- ABOUT THIS TASK -
The records that follow need to be output exactly as they are.

- LISTED RECORDS -
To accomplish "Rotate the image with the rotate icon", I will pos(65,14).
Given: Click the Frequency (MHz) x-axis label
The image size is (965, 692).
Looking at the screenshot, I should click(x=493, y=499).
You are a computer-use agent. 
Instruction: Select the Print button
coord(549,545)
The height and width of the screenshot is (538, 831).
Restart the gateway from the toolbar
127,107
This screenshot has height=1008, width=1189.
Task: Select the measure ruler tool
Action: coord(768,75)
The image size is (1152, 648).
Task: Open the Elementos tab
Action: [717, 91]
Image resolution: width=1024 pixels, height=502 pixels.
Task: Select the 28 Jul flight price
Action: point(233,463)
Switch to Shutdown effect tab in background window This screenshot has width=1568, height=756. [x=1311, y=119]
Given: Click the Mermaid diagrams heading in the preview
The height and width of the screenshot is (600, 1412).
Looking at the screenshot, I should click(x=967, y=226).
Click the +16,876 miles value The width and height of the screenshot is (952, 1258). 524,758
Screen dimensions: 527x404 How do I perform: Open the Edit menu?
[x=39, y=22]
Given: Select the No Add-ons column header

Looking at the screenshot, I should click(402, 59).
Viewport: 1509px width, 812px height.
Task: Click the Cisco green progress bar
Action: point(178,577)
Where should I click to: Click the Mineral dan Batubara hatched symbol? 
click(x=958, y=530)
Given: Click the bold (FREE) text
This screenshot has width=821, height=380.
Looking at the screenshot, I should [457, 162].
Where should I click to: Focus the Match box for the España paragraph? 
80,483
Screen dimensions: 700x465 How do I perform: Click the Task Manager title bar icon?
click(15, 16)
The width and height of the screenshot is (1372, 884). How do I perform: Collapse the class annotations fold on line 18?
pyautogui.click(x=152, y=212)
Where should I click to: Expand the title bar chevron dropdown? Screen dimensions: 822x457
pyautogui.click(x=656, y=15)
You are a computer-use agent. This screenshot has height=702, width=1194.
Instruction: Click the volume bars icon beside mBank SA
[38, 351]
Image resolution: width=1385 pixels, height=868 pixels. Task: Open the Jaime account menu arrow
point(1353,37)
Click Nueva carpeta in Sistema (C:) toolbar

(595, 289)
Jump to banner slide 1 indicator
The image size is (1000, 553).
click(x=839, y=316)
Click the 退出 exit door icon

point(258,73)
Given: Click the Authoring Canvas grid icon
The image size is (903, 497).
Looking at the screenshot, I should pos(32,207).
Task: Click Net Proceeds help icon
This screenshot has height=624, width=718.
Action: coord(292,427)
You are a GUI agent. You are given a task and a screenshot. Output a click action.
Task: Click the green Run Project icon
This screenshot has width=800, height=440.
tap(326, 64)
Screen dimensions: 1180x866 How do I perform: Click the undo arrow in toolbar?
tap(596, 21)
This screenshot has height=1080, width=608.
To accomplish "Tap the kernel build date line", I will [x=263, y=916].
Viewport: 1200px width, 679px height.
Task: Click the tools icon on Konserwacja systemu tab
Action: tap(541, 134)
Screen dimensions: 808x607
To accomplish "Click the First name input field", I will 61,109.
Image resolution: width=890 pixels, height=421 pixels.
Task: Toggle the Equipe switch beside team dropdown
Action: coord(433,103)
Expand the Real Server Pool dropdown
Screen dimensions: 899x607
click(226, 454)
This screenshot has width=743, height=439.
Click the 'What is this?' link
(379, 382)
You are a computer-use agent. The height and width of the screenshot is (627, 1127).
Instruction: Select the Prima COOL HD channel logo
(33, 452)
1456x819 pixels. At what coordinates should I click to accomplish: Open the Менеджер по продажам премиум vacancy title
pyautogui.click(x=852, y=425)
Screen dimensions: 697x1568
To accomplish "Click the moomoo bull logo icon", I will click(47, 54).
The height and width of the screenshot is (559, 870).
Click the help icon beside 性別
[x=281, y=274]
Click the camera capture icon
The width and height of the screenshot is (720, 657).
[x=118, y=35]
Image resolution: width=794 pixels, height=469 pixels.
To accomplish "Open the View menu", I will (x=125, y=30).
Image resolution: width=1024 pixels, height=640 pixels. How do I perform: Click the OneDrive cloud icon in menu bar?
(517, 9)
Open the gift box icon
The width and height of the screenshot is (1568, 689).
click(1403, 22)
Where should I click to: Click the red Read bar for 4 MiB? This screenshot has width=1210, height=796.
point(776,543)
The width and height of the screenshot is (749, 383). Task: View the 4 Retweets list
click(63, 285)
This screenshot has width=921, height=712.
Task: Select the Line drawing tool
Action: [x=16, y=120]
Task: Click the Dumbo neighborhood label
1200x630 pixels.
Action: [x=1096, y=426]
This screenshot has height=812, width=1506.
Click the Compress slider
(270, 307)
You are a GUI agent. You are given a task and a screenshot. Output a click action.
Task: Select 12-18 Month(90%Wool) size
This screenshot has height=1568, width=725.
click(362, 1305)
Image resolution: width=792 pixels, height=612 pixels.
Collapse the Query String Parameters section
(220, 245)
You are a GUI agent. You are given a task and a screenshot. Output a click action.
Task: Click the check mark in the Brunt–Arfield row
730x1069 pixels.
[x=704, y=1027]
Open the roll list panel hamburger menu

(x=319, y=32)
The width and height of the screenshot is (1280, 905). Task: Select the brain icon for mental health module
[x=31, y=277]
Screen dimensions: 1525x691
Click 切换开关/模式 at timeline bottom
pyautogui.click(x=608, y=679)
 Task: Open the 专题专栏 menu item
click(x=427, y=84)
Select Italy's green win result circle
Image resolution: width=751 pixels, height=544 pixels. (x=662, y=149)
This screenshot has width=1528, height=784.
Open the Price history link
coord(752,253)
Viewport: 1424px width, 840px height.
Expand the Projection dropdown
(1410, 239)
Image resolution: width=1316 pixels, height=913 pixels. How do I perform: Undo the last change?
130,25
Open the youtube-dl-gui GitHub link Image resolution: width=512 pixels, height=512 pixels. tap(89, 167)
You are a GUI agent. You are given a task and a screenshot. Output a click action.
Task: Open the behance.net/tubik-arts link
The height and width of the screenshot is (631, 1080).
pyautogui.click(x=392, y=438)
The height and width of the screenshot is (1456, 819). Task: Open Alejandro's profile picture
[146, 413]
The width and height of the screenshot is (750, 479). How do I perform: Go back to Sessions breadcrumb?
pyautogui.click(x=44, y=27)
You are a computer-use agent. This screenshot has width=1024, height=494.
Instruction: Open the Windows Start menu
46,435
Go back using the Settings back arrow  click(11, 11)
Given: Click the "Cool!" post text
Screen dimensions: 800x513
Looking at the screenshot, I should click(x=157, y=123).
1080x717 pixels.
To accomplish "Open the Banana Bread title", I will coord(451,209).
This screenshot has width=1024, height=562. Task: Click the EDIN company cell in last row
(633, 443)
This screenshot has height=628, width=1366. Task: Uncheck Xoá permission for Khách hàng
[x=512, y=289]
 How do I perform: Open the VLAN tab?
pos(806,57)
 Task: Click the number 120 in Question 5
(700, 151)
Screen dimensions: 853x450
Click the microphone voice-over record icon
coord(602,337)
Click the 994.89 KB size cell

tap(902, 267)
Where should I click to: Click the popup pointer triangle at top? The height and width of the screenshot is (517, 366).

- ANSWER AREA -
To accomplish "Rotate the image with the rotate icon", I will pos(65,14).
Given: Click the Frequency (MHz) x-axis label
The image size is (965, 692).
Looking at the screenshot, I should click(x=493, y=499).
You are a computer-use agent. 
Instruction: Select the Print button
coord(549,545)
The height and width of the screenshot is (538, 831).
Restart the gateway from the toolbar
127,107
This screenshot has height=1008, width=1189.
Task: Select the measure ruler tool
Action: coord(768,75)
The image size is (1152, 648).
Task: Open the Elementos tab
Action: [717, 91]
Image resolution: width=1024 pixels, height=502 pixels.
Task: Select the 28 Jul flight price
Action: point(233,463)
Switch to Shutdown effect tab in background window This screenshot has width=1568, height=756. [x=1311, y=119]
Given: Click the Mermaid diagrams heading in the preview
The height and width of the screenshot is (600, 1412).
Looking at the screenshot, I should click(x=967, y=226).
Click the +16,876 miles value The width and height of the screenshot is (952, 1258). 524,758
Screen dimensions: 527x404 How do I perform: Open the Edit menu?
[x=39, y=22]
Given: Select the No Add-ons column header

Looking at the screenshot, I should click(402, 59).
Viewport: 1509px width, 812px height.
Task: Click the Cisco green progress bar
Action: point(178,577)
Where should I click to: Click the Mineral dan Batubara hatched symbol? 
click(x=958, y=530)
Given: Click the bold (FREE) text
This screenshot has width=821, height=380.
Looking at the screenshot, I should [457, 162].
Where should I click to: Focus the Match box for the España paragraph? 
80,483
Screen dimensions: 700x465 How do I perform: Click the Task Manager title bar icon?
click(15, 16)
The width and height of the screenshot is (1372, 884). How do I perform: Collapse the class annotations fold on line 18?
pyautogui.click(x=152, y=212)
Where should I click to: Expand the title bar chevron dropdown? Screen dimensions: 822x457
pyautogui.click(x=656, y=15)
You are a computer-use agent. This screenshot has height=702, width=1194.
Instruction: Click the volume bars icon beside mBank SA
[38, 351]
Image resolution: width=1385 pixels, height=868 pixels. Task: Open the Jaime account menu arrow
point(1353,37)
Click Nueva carpeta in Sistema (C:) toolbar

(595, 289)
Jump to banner slide 1 indicator
The image size is (1000, 553).
click(x=839, y=316)
Click the 退出 exit door icon

point(258,73)
Given: Click the Authoring Canvas grid icon
The image size is (903, 497).
Looking at the screenshot, I should pos(32,207).
Task: Click Net Proceeds help icon
This screenshot has height=624, width=718.
Action: coord(292,427)
You are a GUI agent. You are given a task and a screenshot. Output a click action.
Task: Click the green Run Project icon
This screenshot has width=800, height=440.
tap(326, 64)
Screen dimensions: 1180x866 How do I perform: Click the undo arrow in toolbar?
tap(596, 21)
This screenshot has height=1080, width=608.
To accomplish "Tap the kernel build date line", I will [x=263, y=916].
Viewport: 1200px width, 679px height.
Task: Click the tools icon on Konserwacja systemu tab
Action: tap(541, 134)
Screen dimensions: 808x607
To accomplish "Click the First name input field", I will 61,109.
Image resolution: width=890 pixels, height=421 pixels.
Task: Toggle the Equipe switch beside team dropdown
Action: coord(433,103)
Expand the Real Server Pool dropdown
Screen dimensions: 899x607
click(226, 454)
This screenshot has width=743, height=439.
Click the 'What is this?' link
(379, 382)
You are a computer-use agent. The height and width of the screenshot is (627, 1127).
Instruction: Select the Prima COOL HD channel logo
(33, 452)
1456x819 pixels. At what coordinates should I click to accomplish: Open the Менеджер по продажам премиум vacancy title
pyautogui.click(x=852, y=425)
Screen dimensions: 697x1568
To accomplish "Click the moomoo bull logo icon", I will click(47, 54).
The height and width of the screenshot is (559, 870).
Click the help icon beside 性別
[x=281, y=274]
Click the camera capture icon
The width and height of the screenshot is (720, 657).
[x=118, y=35]
Image resolution: width=794 pixels, height=469 pixels.
To accomplish "Open the View menu", I will (x=125, y=30).
Image resolution: width=1024 pixels, height=640 pixels. How do I perform: Click the OneDrive cloud icon in menu bar?
(517, 9)
Open the gift box icon
The width and height of the screenshot is (1568, 689).
click(1403, 22)
Where should I click to: Click the red Read bar for 4 MiB? This screenshot has width=1210, height=796.
point(776,543)
The width and height of the screenshot is (749, 383). Task: View the 4 Retweets list
click(63, 285)
This screenshot has width=921, height=712.
Task: Select the Line drawing tool
Action: [x=16, y=120]
Task: Click the Dumbo neighborhood label
1200x630 pixels.
Action: [x=1096, y=426]
This screenshot has height=812, width=1506.
Click the Compress slider
(270, 307)
You are a GUI agent. You are given a task and a screenshot. Output a click action.
Task: Select 12-18 Month(90%Wool) size
This screenshot has height=1568, width=725.
click(362, 1305)
Image resolution: width=792 pixels, height=612 pixels.
Collapse the Query String Parameters section
(220, 245)
You are a GUI agent. You are given a task and a screenshot. Output a click action.
Task: Click the check mark in the Brunt–Arfield row
730x1069 pixels.
[x=704, y=1027]
Open the roll list panel hamburger menu

(x=319, y=32)
The width and height of the screenshot is (1280, 905). Task: Select the brain icon for mental health module
[x=31, y=277]
Screen dimensions: 1525x691
Click 切换开关/模式 at timeline bottom
pyautogui.click(x=608, y=679)
 Task: Open the 专题专栏 menu item
click(x=427, y=84)
Select Italy's green win result circle
Image resolution: width=751 pixels, height=544 pixels. (x=662, y=149)
This screenshot has width=1528, height=784.
Open the Price history link
coord(752,253)
Viewport: 1424px width, 840px height.
Expand the Projection dropdown
(1410, 239)
Image resolution: width=1316 pixels, height=913 pixels. How do I perform: Undo the last change?
130,25
Open the youtube-dl-gui GitHub link Image resolution: width=512 pixels, height=512 pixels. tap(89, 167)
You are a GUI agent. You are given a task and a screenshot. Output a click action.
Task: Open the behance.net/tubik-arts link
The height and width of the screenshot is (631, 1080).
pyautogui.click(x=392, y=438)
The height and width of the screenshot is (1456, 819). Task: Open Alejandro's profile picture
[146, 413]
The width and height of the screenshot is (750, 479). How do I perform: Go back to Sessions breadcrumb?
pyautogui.click(x=44, y=27)
You are a computer-use agent. This screenshot has width=1024, height=494.
Instruction: Open the Windows Start menu
46,435
Go back using the Settings back arrow  click(11, 11)
Given: Click the "Cool!" post text
Screen dimensions: 800x513
Looking at the screenshot, I should click(x=157, y=123).
1080x717 pixels.
To accomplish "Open the Banana Bread title", I will coord(451,209).
This screenshot has width=1024, height=562. Task: Click the EDIN company cell in last row
(633, 443)
This screenshot has height=628, width=1366. Task: Uncheck Xoá permission for Khách hàng
[x=512, y=289]
 How do I perform: Open the VLAN tab?
pos(806,57)
 Task: Click the number 120 in Question 5
(700, 151)
Screen dimensions: 853x450
Click the microphone voice-over record icon
coord(602,337)
Click the 994.89 KB size cell

tap(902, 267)
Where should I click to: Click the popup pointer triangle at top? The height and width of the screenshot is (517, 366).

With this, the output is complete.